カカオトークのアプリ使用で「連行」の恐怖

世界で1億4000万人以上、日本でも多くのスマホユーザーが利用している「カカオトーク」。そのユーザーは、韓国が発祥ということもあり、北朝鮮でも中国と北朝鮮の国境沿いの都市を中心に広がっている。だが、世界の多くの国とやりとりができることに北朝鮮当局が気づき、取り締まりを始めていると、米国の「自由アジア放送」(RFA)が1日、伝えている。

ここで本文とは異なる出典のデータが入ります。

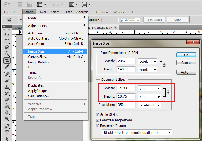Toggle the Scale Styles checkbox
The image size is (202, 141).
[97, 114]
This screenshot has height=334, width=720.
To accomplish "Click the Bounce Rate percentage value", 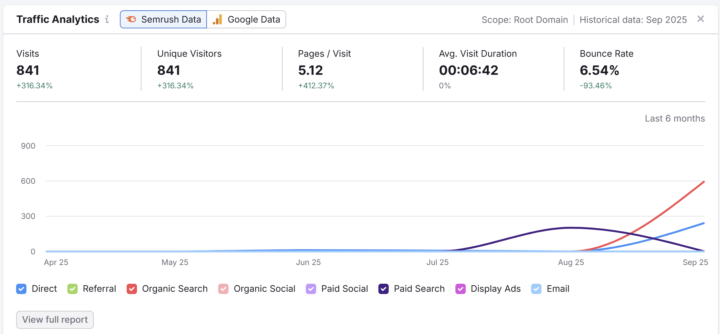I will tap(599, 70).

今は韓国に住む脱北者の話はこうだ。北朝鮮の北西部・平安北道を中心に、同国の治安機関である「保衛部」がユーザーのスマホを検閲しているとされ、カカオトークのアプリケーションがダウンロードされ、メッセージなどをやりとりしていることが確認されると、保衛部が「スパイ」と見なして、ユーザーを連行していくという。

そのような状況下でも、北朝鮮では海外とのやりとりができることが大きな魅力となっており、中朝国境沿いでは、中古のスマホが300米ドル(3万円強)以上で売買されているとRFAは伝えている。